Esta mañana cuando he salido a comprar el periódico, he visto como un grupo de niños perseguían a distancia a un pobre hombre y lo llamaban loco. El individuo, con evidentes síntomas de tener alguna enfermedad mental, ni siquiera se ha percatado de sus perseguidores y estos han decidido dejarlo en paz.
He sentido lástima por él, y lo que ha ocurrido me ha hecho recordar algo que me sucedió hace muchísimos años y que ya había olvidado. Era sábado, y a eso de las ocho de la tarde, como de costumbre, salí a pasear con mi perro "Morgan". Para variar un poco la ruta que hacíamos los fines de semana, decidí tirar por una pista de gravilla que llevaba a un desguace de vehículos donde por las tardes los niños y los adolescentes se reunían para divertirse y pasar el rato.

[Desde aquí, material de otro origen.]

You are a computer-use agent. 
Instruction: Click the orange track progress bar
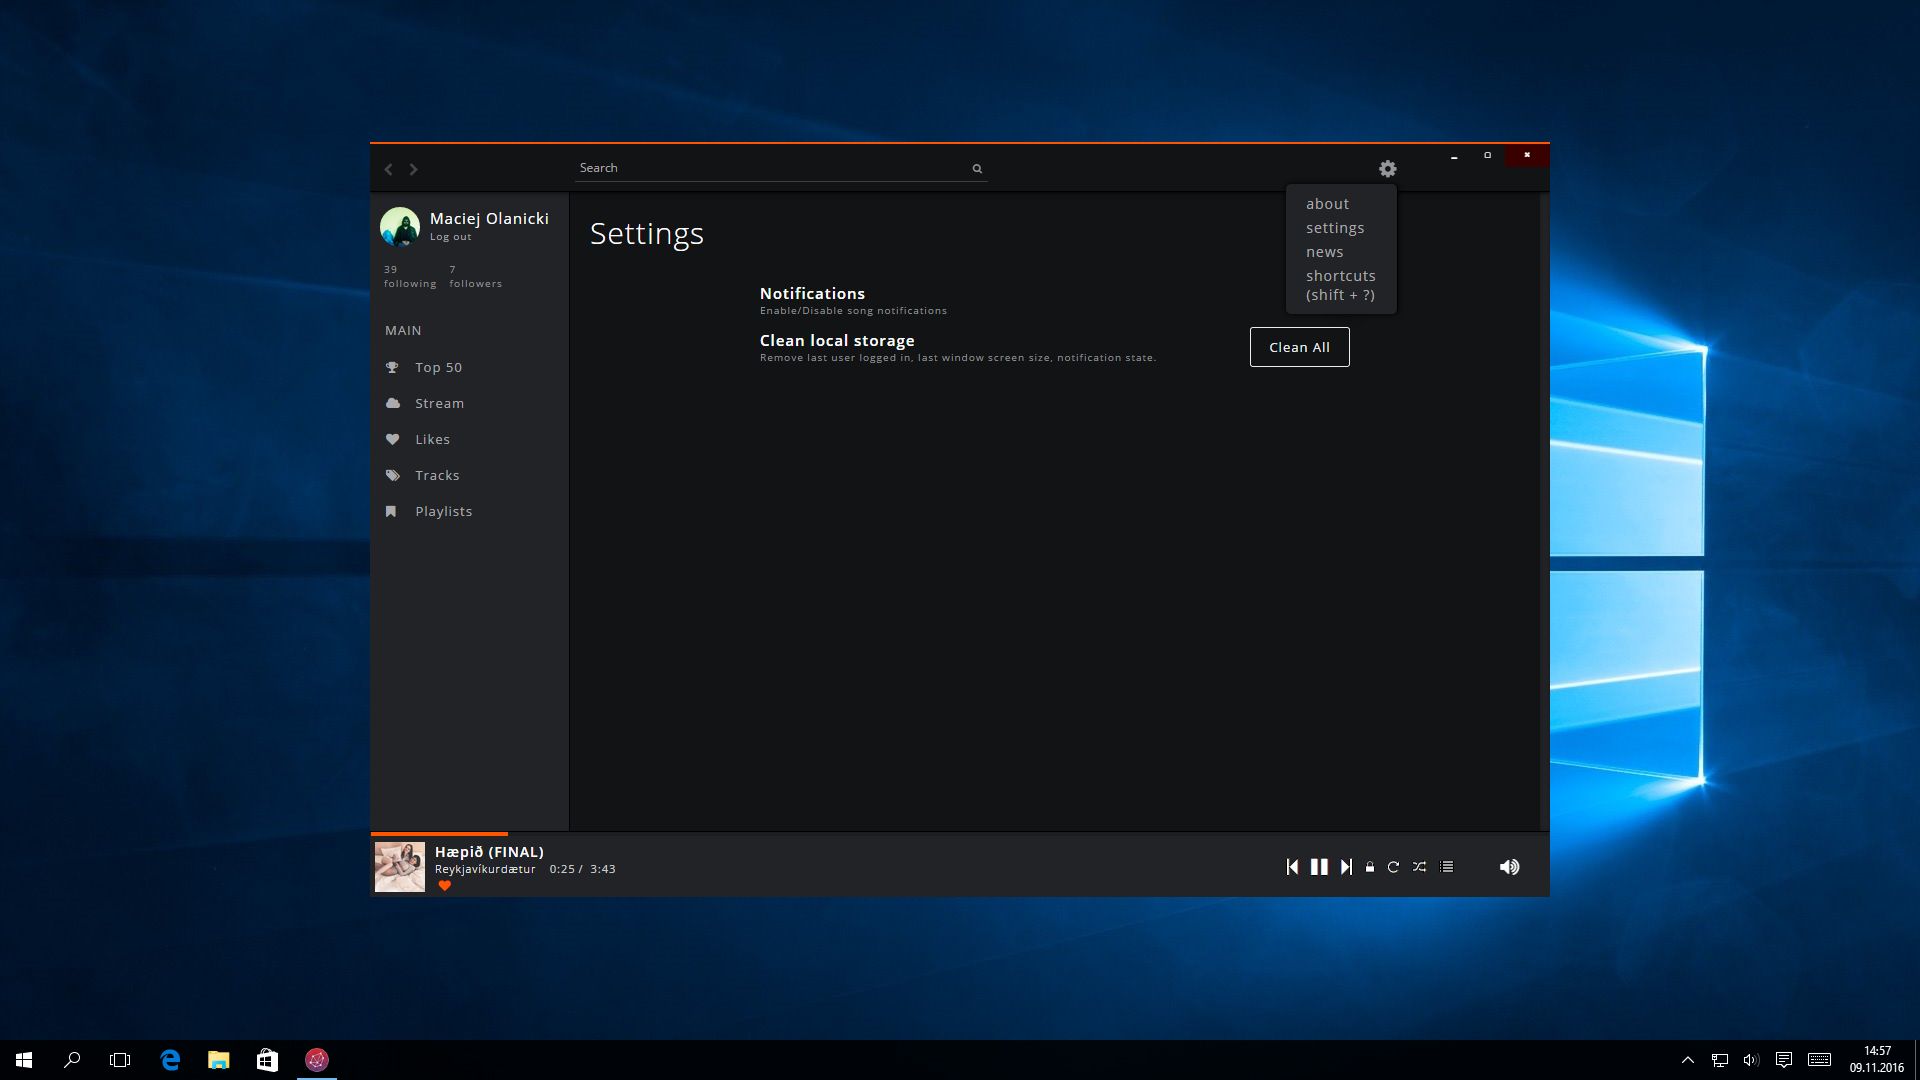pos(440,833)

Estaba disfrutando del paseo cuando cerca de donde estaba oí los gritos de una mujer. Me acerqué al lugar donde procedían los sollozos y vi a un hombre fornido y de aspecto conflictivo gritando y empujando a una joven. Cerca había un grupo de adolescentes que miraban la escena, pero ninguno parecía tener la intención de intervenir. "Morgan" comenzó a ladrar y a tirar de la correa en dirección al maltratador, poniéndome en evidencia. El hombre me lanzó una fría y desafiante mirada y me dijo: - ¿Y tú qué coño miras? -. Acobardado, sin decir nada, recogí la correa del perro y me dispuse a marcharme, cuando de la vieja cabaña del desguace salió un chico de baja estatura y fuerte complexión y se dirigió hacia la pareja. - ¿Por qué le gritas y le empujas si ella no te ha hecho nada? – le dijo al hombre. Éste se giró violentamente, pero con evidentes signos de sorpresa en su rostro, no contestó. El joven volvió a increparle – ¡No deberías tratar así a las personas! ¡Y menos aún si son más pequeñas y débiles que tú!
Sin mediar palabra, el hombre cogió su chaqueta que había dejado apoyada en una barandilla metálica oxidada y con la mirada puesta en el suelo se marchó del lugar.
El joven que intervino en la discusión era el hijo del chatarrero al que todos llamábamos el "raro" del pueblo, pero eso no le supuso ningún impedimento para enfrentarse al abusador. Es más, de hecho fue el único de los presentes que tuvo el valor para hacerlo.
Aquel día aprendí una valiosísima lección. Siempre tendemos a juzgar precipitadamente a las personas, y sobre todo a aquellas que son distintas a nosotros. No sólo las juzgamos, sino que además creemos que porque actúan de forma diferente al resto, son inferiores a nosotros.
El joven del desguace me enseñó que ser diferente no significa ser mejor o peor; esas son cualidades que cada persona decide desarrollar voluntariamente. Como en su caso, uno puede ser distinto y ser mejor persona que muchos de los que nos consideramos "normales".